-- Opening Marker --

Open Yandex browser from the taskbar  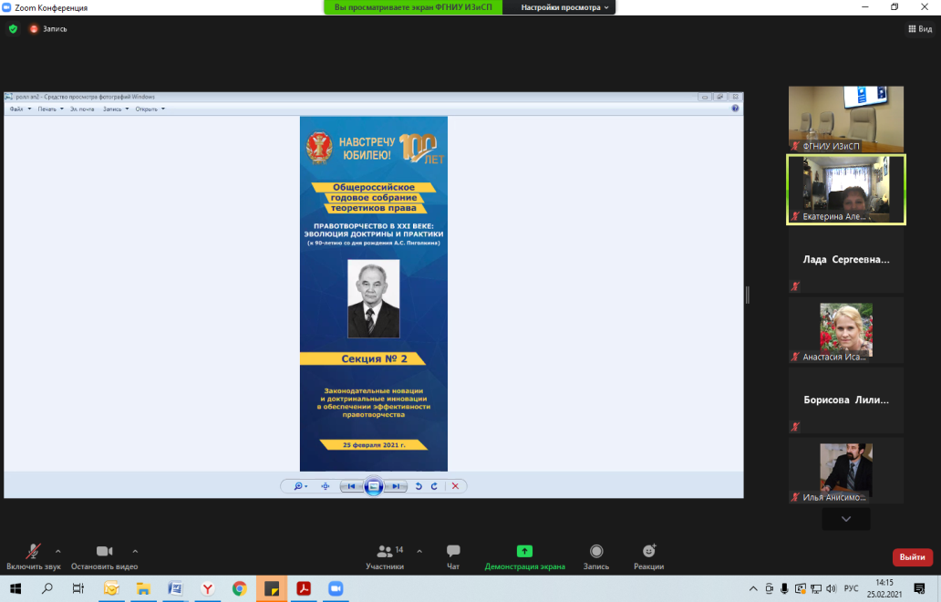208,588
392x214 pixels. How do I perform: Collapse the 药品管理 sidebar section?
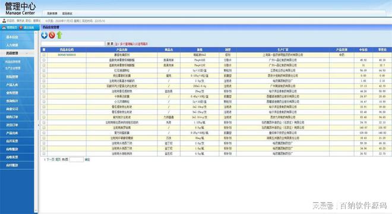17,54
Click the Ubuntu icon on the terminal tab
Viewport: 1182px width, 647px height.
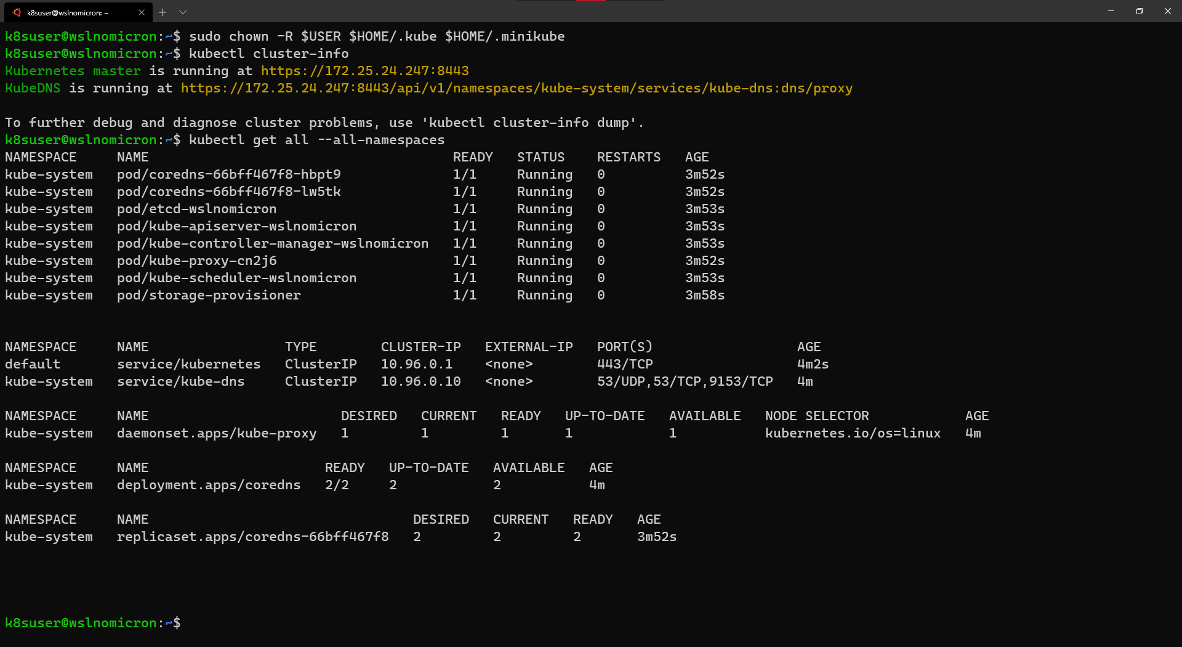coord(17,12)
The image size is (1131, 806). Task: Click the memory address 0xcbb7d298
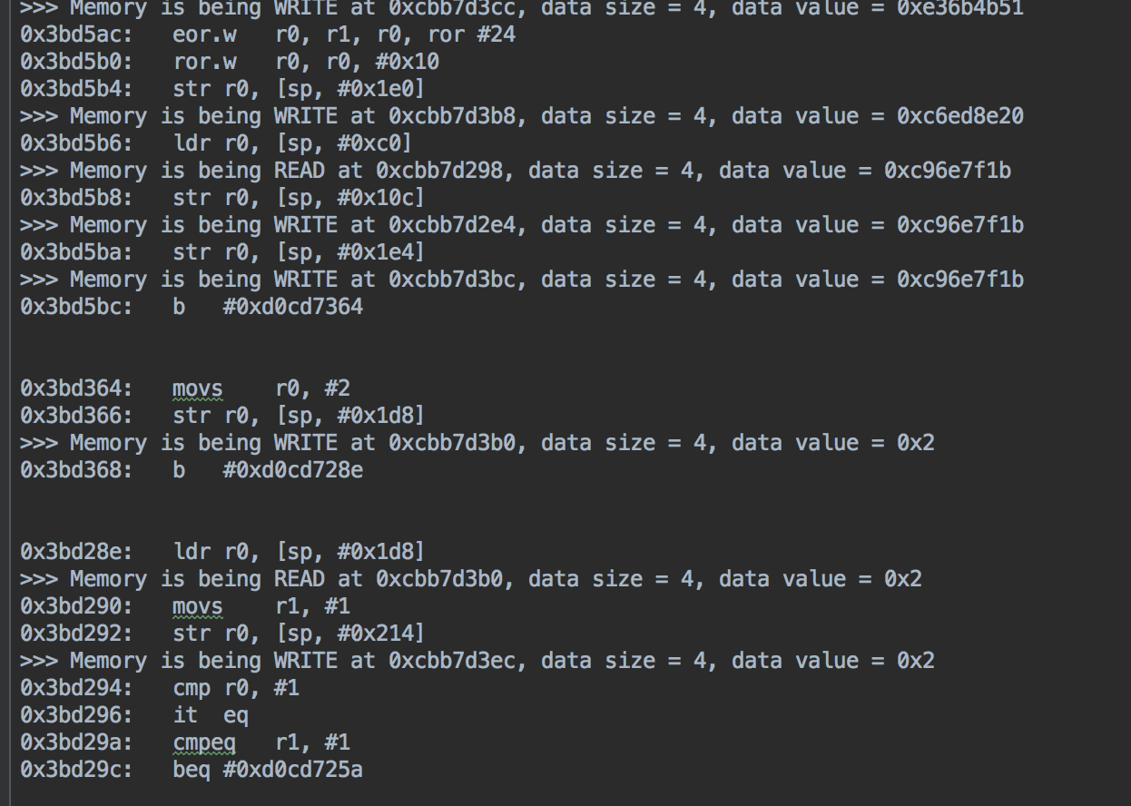pos(445,171)
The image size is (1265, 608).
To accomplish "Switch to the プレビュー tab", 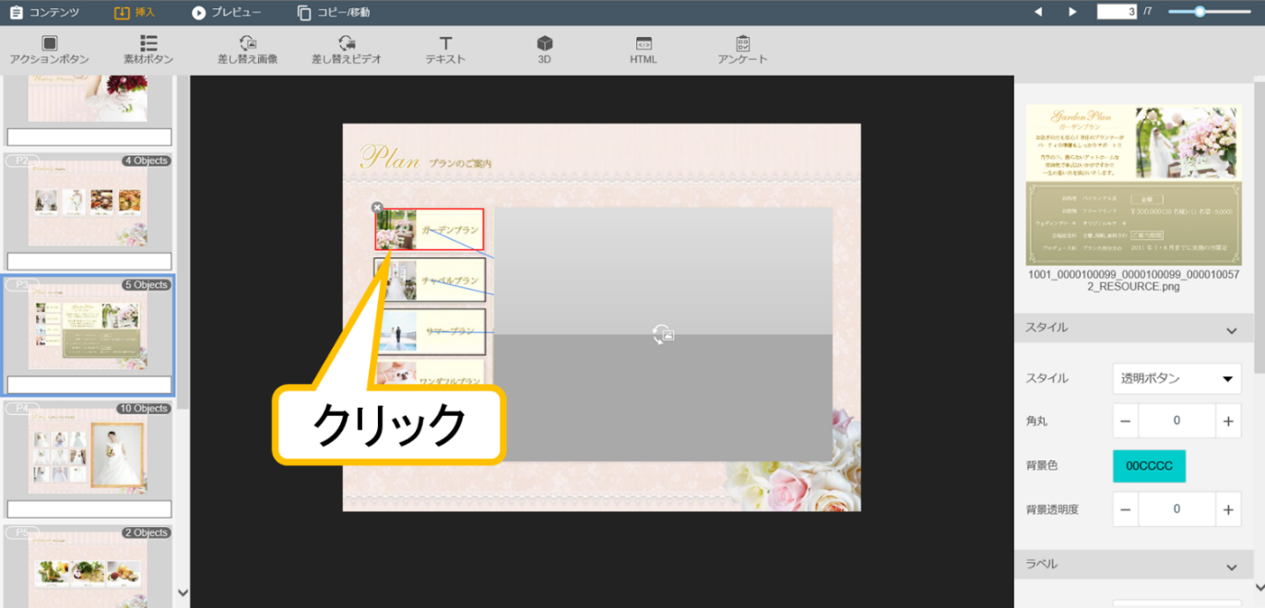I will (226, 13).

-- Closing Marker --

» Exercise requirements
Taking the entries above, extract every line from the one bearing "392x214 pixels. How" through the one bearing "The image size is (1265, 608).", exactly, with no pictures.

» Your solution
392x214 pixels. How do I perform: Collapse the 药品管理 sidebar section?
17,54
Click the Ubuntu icon on the terminal tab
Viewport: 1182px width, 647px height.
coord(17,12)
The image size is (1131, 806). Task: Click the memory address 0xcbb7d298
pos(445,171)
The image size is (1265, 608).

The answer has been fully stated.